It's still not clear to me why their bitcode is retained.

bjorn3 commented 3 years ago

I got it locally setup using:

$ ln -s $(rustc +nightly --print sysroot)/lib/rustlib/x86_64-unknown-linux-gnu/bin/rust-lld ld.lld
$ echo 'fn main() {}' | RUSTC_LOG=info rustc +nightly - -C linker_plugin_lto -C linker=clang -C link-arg=-B. -C link-arg=-fuse-ld=lld -C link-arg=-Wl,--plugin-opt=-lto-embed-bitcode=optimized

I tried passing -Clink-arg=-flto=full, but that didn't have any effect.

Looking at https://reviews.llvm.org/D68213 which implemented this if I read it correctly it seems to be the case that EmitBitcodeSection is called before the importer pass of LTO. To be precise at line 338 of LTOBackend.cpp.

vext01 commented 3 years ago

@bjorn3 In the above do you get a "multi-module" bitcode section too?

if I read it correctly it seems to be the case that EmitBitcodeSection is called before the importer pass of LTO.

I've been pouring over this code recently too (but it's changed a little since the review you linked).

The linker plugin supports three embedding modes: DoNotEmbed, EmbedOptimized and EmbedPostMergePreOptimized.

ForEmbedOptimized the bitcode is embedded in codegen() which is called after opt() which is where all of the LTO stuff happens. That's exactly what I want: bitcode which is as faithful to the end binary as possible.

bjorn3 commented 3 years ago

In the above do you get a "multi-module" bitcode section too?

Yes

ForEmbedOptimized the bitcode is embedded in codegen() which is called after opt() which is where all of the LTO stuff happens. That's exactly what I want: bitcode which is as faithful to the end binary as possible.

In codegen() after EmitBitcodeSection there is the following code:

FunctionImporter Importer(CombinedIndex, ModuleLoader);
  if (Error Err = Importer.importFunctions(Mod, ImportList).takeError())
    return Err;

Or at least there was as of https://reviews.llvm.org/D68213.

vext01 commented 3 years ago

It's moved around a little, but it looks like the ordering is:

I also just checked what building C code with different compilation units does. There is still a single module in the output binary's bitcode:

$ clang -flto -O3 -c f.c
$ clang -flto -O3 -c world.c
$ clang -fuse-ld=lld -flto -Wl,--plugin-opt=-lto-embed-bitcode=optimized world.o f.o -O3 -g -o world
$ objcopy world --dump-section .llvmbc=bc.bc
$ llvm-dis bc.bc
$ 

So we don't see 3 modules here, only the one for the post-LTO bitcode. Good.
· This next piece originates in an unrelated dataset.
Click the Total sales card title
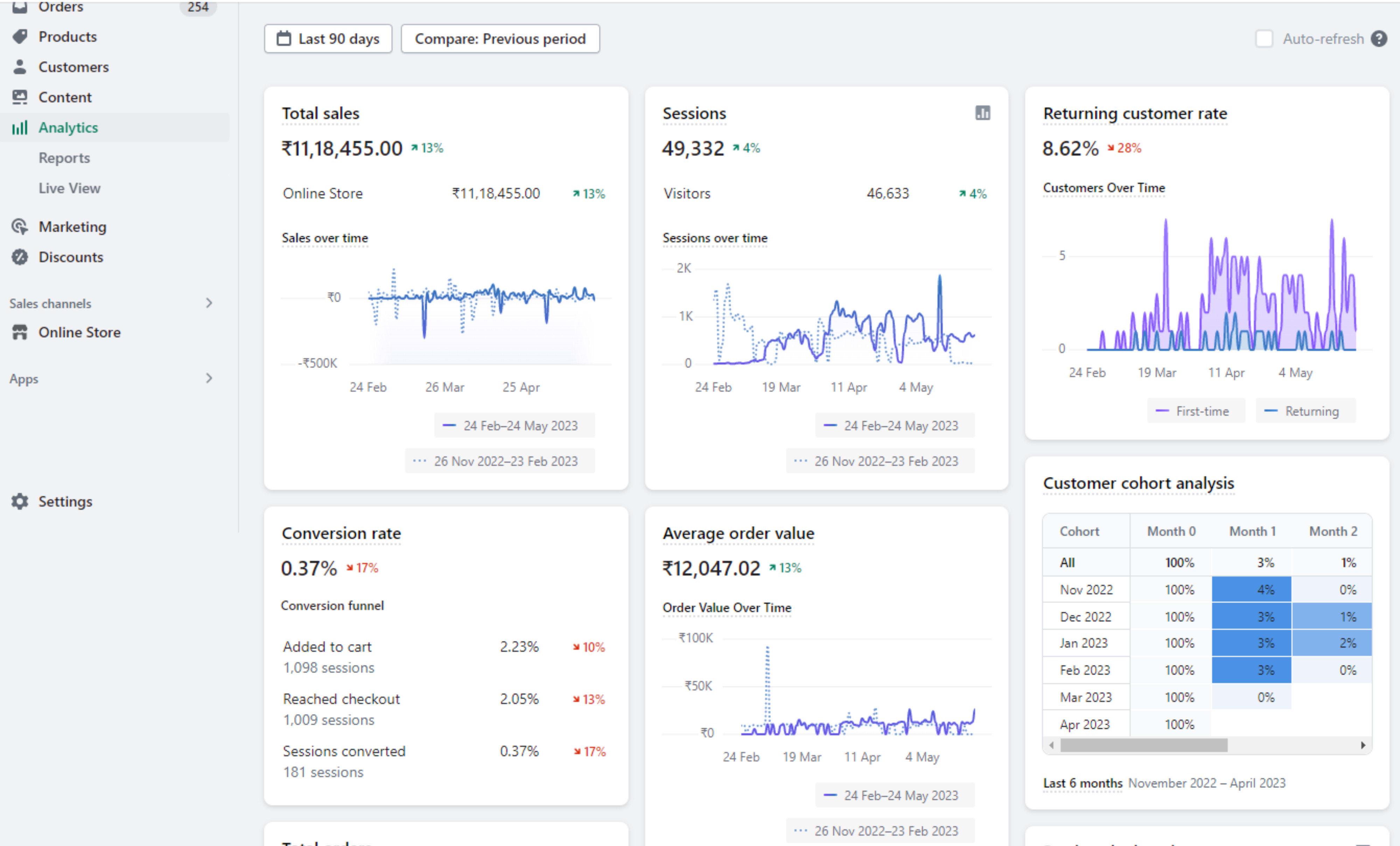Viewport: 1400px width, 846px height. [321, 114]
So why is Rust keeping the intermediate bitcodes? I wonder if it is adding section flags that cause them to be retained or something like that?
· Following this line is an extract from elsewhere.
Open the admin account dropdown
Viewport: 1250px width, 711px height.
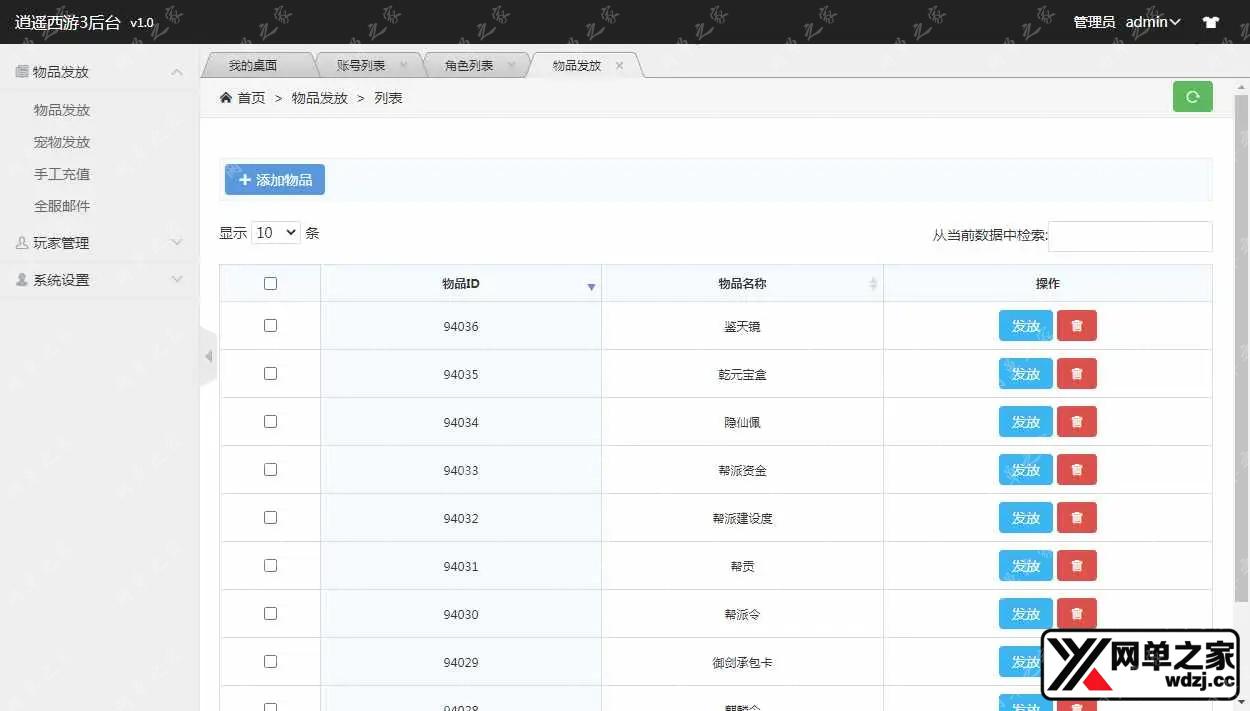(1153, 22)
vext01 commented 3 years ago

My guess is that world.map.4.ll is the post-lto bitcode. The others are intermediate bitcode that shouldn't be there.

Just to add, this may not be correct, since world.map.4.ll doesn't contain a main().

$ ag main world.map.*.ll
world.map.1.ll
14:define internal void @_ZN5world4main17he9131e46183fafc1E() unnamed_addr #0 {
43:define dso_local i32 @main(i32 %0, i8** %1) unnamed_addr #2 {
49:  store void ()* @_ZN5world4main17he9131e46183fafc1E, void ()** %6, align 8
bjorn3 commented 3 years ago

Can you try to put a function in one module and then call it from another module. This function should be inlined by LTO. If on of the the world.map.*.ll files corresponding to an input cgu still contains the function, it is pre-lto llvm-ir. Otherwise it is post-thin-lto llvm-ir.

bjorn3 commented 3 years ago

world.map.4.ll may be the allocator shim. Does it contain functions of form __rust_*?

vext01 commented 3 years ago

Looks like you may be right:

; ModuleID = 'world.map.4'                                                                                                                                                                                          
source_filename = "566azmeytlkxgdp0"                                                                                                                                                                                
target datalayout = "e-m:e-p270:32:32-p271:32:32-p272:64:64-i64:64-f80:128-n8:16:32:64-S128"                                                                                                                        
target triple = "x86_64-unknown-linux-gnu"                                                                                                                                                                          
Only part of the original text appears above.